In my previous article on the principles of “Progressive Overload “, we learned that in order to make our muscles grow bigger and stronger, we need to gradually increase the training stimulus by applying 4 key principles viz. Intensity, Volume, Frequency and Rest.
In this article, let’s look at a couple of important questions:
- Can we expect to gain muscle size and strength forever or is there a limit?
- How do we apply these principles to our workouts?
What is Progressive Limit?
Progressive Limit or muscular potential is a key factor that determines the rate and extent of muscle growth. No matter how hard and how heavy a Buff Dude lifts in the gym, his gains will eventually slow down or even stall after a point of time. When this happens, it means he has hit his progressive limit.
Different people have different maximal limits of progression. Every individual has a different potential for hypertrophy and strength for a particular training variable. This is why it is extremely important to adopt an optimal training approach that works for your body. That way, you will be able to extract the best out of your muscular potential and achieve your fullest physical potential.
How do you calculate Progressive Limit?
An important measure of Progressive Limit is your Training Age. This does not mean the number of years that an individual has been lifting weights.
Training Age depends on the amount of time taken by an individual to improve his lifting strength regardless of his total lifting experience. Someone who has been lifting for five years but has still not been able to improve his training volume has not progressed towards his muscular potential. He is still miles away from his maximum growth potential and with a proper training program, he may be able to get bigger and stronger.
So, lifting heavier = getting stronger?
It is surely a good feeling to keep adding plates on the bar. But even after several training sessions, if you’re stuck at the same number of reps or sets, is that progress?
I’ve seen a few of my friends progressing on their 1RM too soon and too frequently. Well, this may surely make you feel like a beast but a time will come when you won’t be able to add any more weight on the bar and your “progress” will come to a halt. You’ve hit a plateau in your training.
How would you manage to overload now? And if you don’t overload, how can you expect your muscles and strength to grow?
Here’s the problem: you’ve reached your genetic strength potential so fast that your progress has stopped. Now, no matter how hard you work, you will find it difficult to grow any further.
Work Smart, Not Hard
The best way to ensure that you keep gaining size and strength, workout after workout, is Periodization. This is a much smarter strategy for maximizing your gains than just adding plates indiscriminately to your bar.
Another issue with haphazardly increasing weights is Overtraining.
Your body needs time to rest and recover.
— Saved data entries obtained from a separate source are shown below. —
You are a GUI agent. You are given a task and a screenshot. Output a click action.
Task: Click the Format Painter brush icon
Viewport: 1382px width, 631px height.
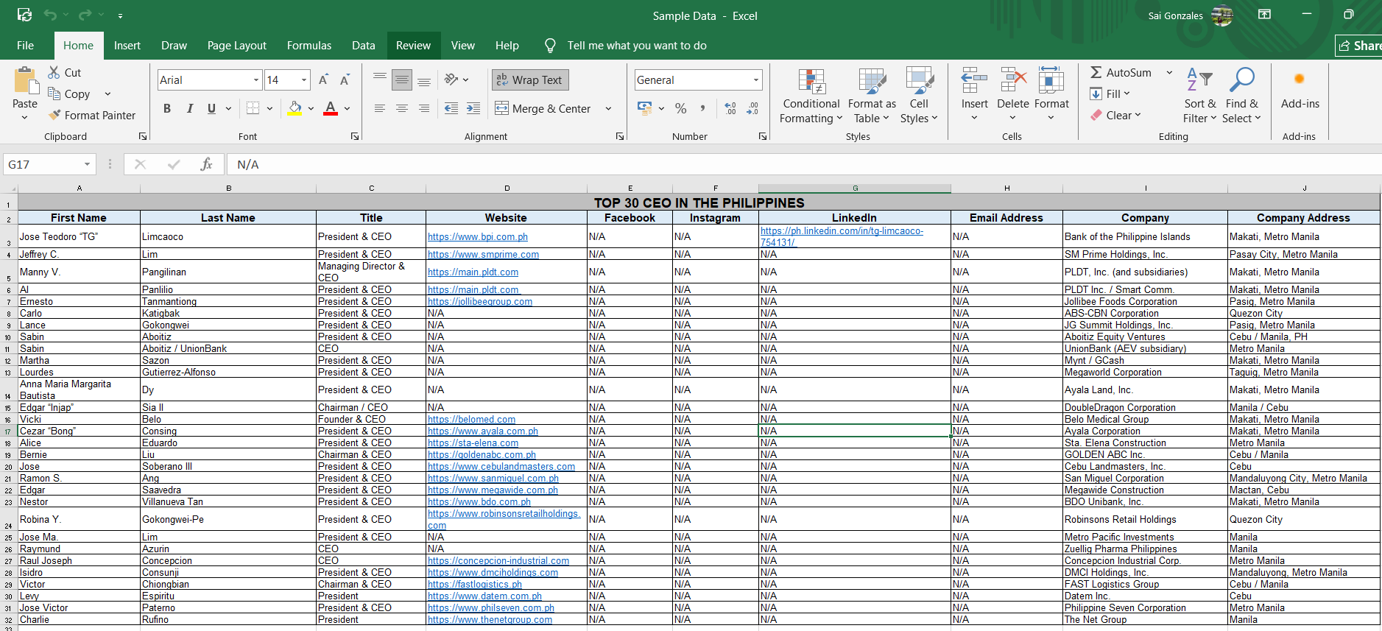tap(54, 116)
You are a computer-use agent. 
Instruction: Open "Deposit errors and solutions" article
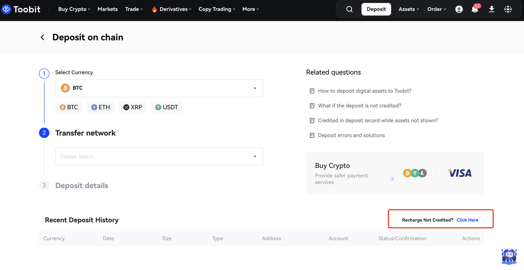[351, 135]
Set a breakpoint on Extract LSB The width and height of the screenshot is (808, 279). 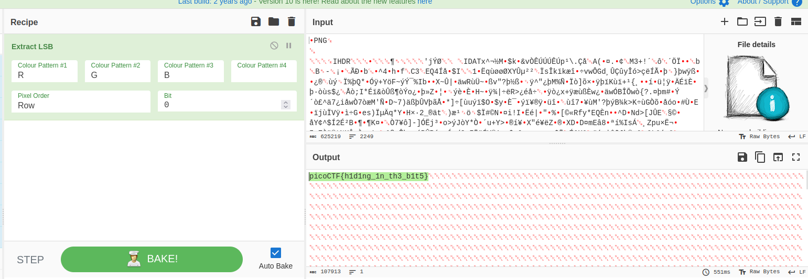coord(288,46)
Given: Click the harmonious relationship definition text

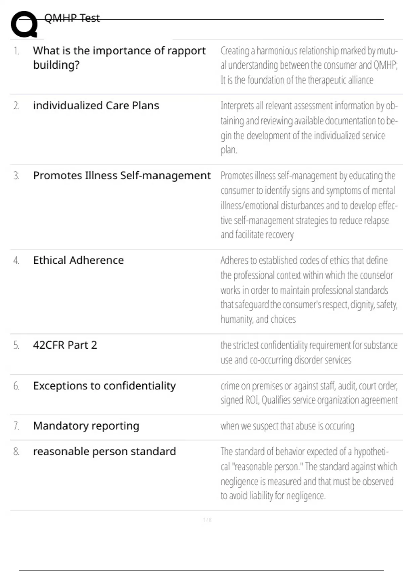Looking at the screenshot, I should tap(309, 65).
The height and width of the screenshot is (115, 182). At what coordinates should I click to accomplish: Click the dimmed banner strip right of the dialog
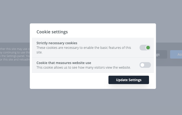169,62
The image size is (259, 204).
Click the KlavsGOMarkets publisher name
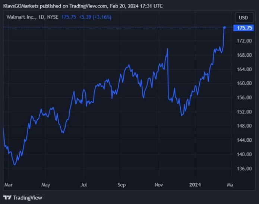(x=22, y=6)
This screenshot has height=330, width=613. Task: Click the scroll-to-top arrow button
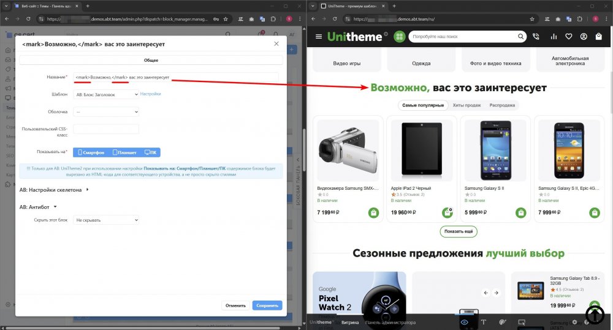[595, 313]
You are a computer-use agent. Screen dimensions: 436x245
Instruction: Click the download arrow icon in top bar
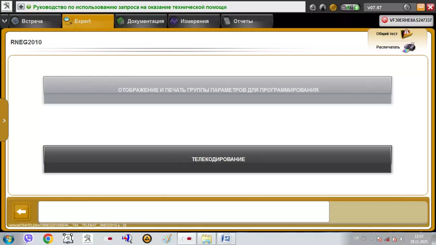[x=313, y=7]
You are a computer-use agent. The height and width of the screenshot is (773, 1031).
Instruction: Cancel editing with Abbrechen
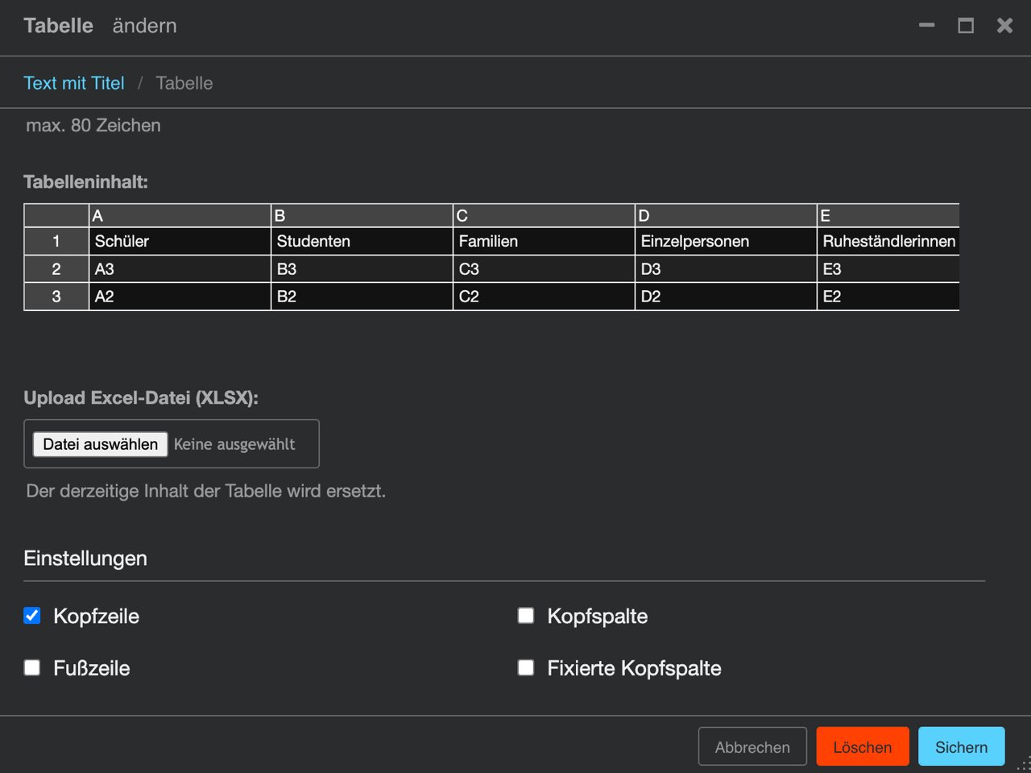tap(752, 746)
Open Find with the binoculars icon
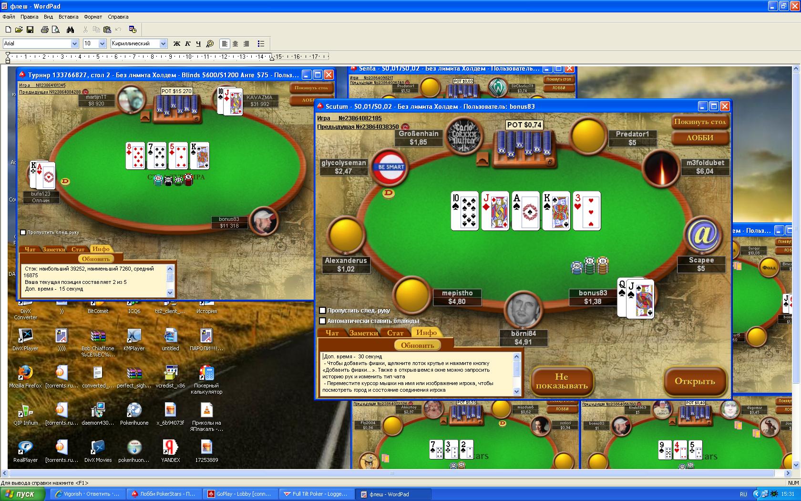 pos(70,30)
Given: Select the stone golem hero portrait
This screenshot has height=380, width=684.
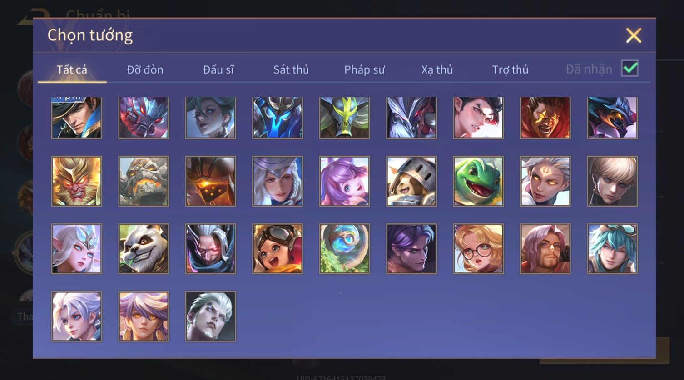Looking at the screenshot, I should click(144, 181).
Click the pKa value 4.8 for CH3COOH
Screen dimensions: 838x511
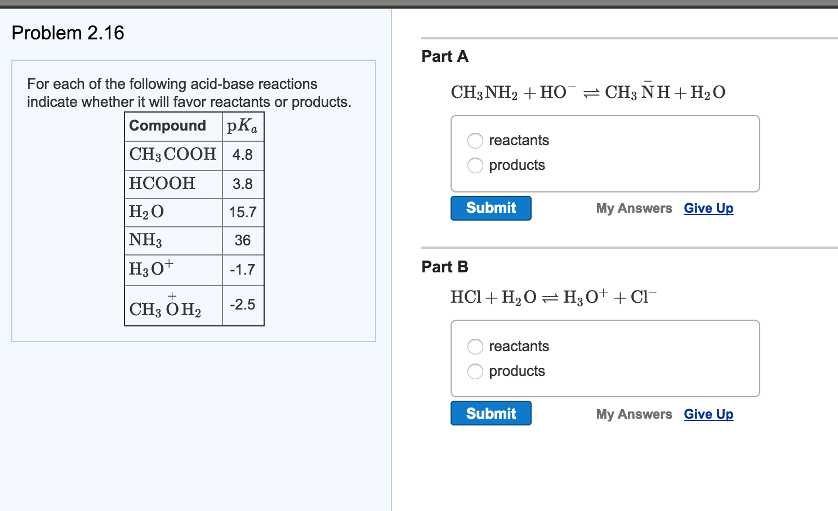[243, 155]
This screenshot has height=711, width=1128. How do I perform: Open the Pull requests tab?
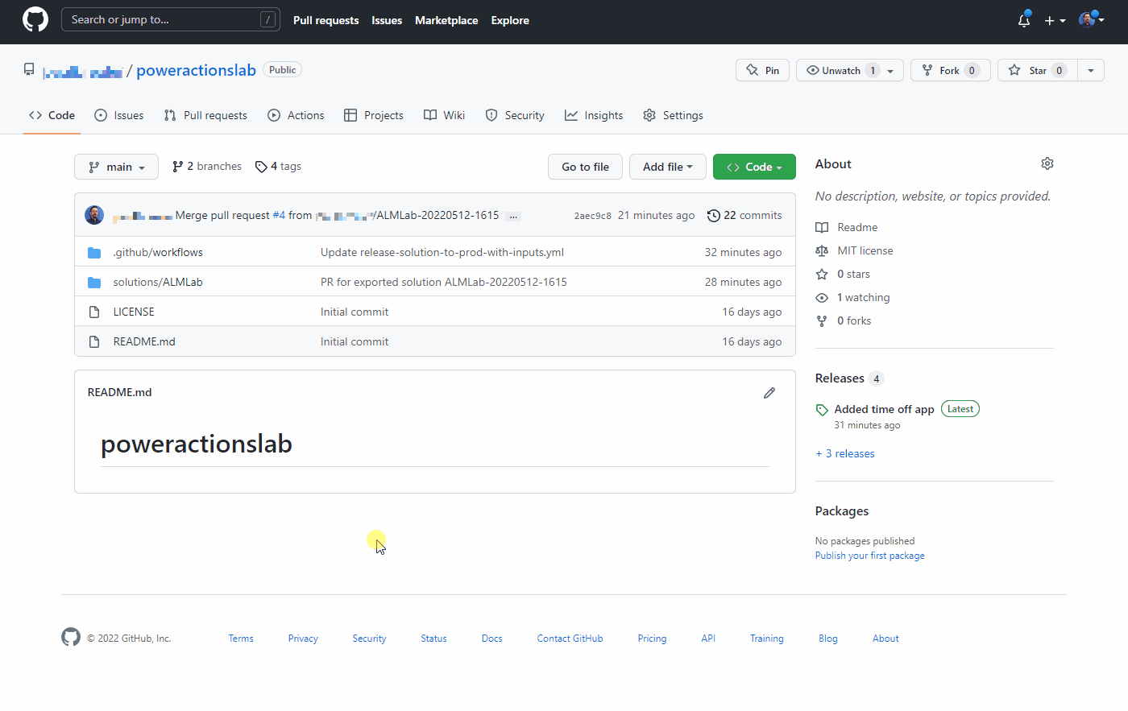(205, 115)
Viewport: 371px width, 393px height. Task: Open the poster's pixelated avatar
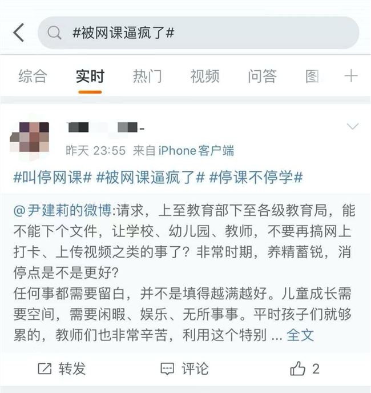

Pushing yourself to the limit may give you a rush of machismo and make it appear as if you are making gains but these will at best be short-lived benefits. You’ll pay for it later in the form of stalled progress.
We’ve already learned the principles of Intensity, Volume, Frequency and Rest in the previous article. The best way to periodize your workout is to alternate intensity, volume and frequency over the period of a single training cycle itself. Do this and you will reap the benefits of size and strength for much longer.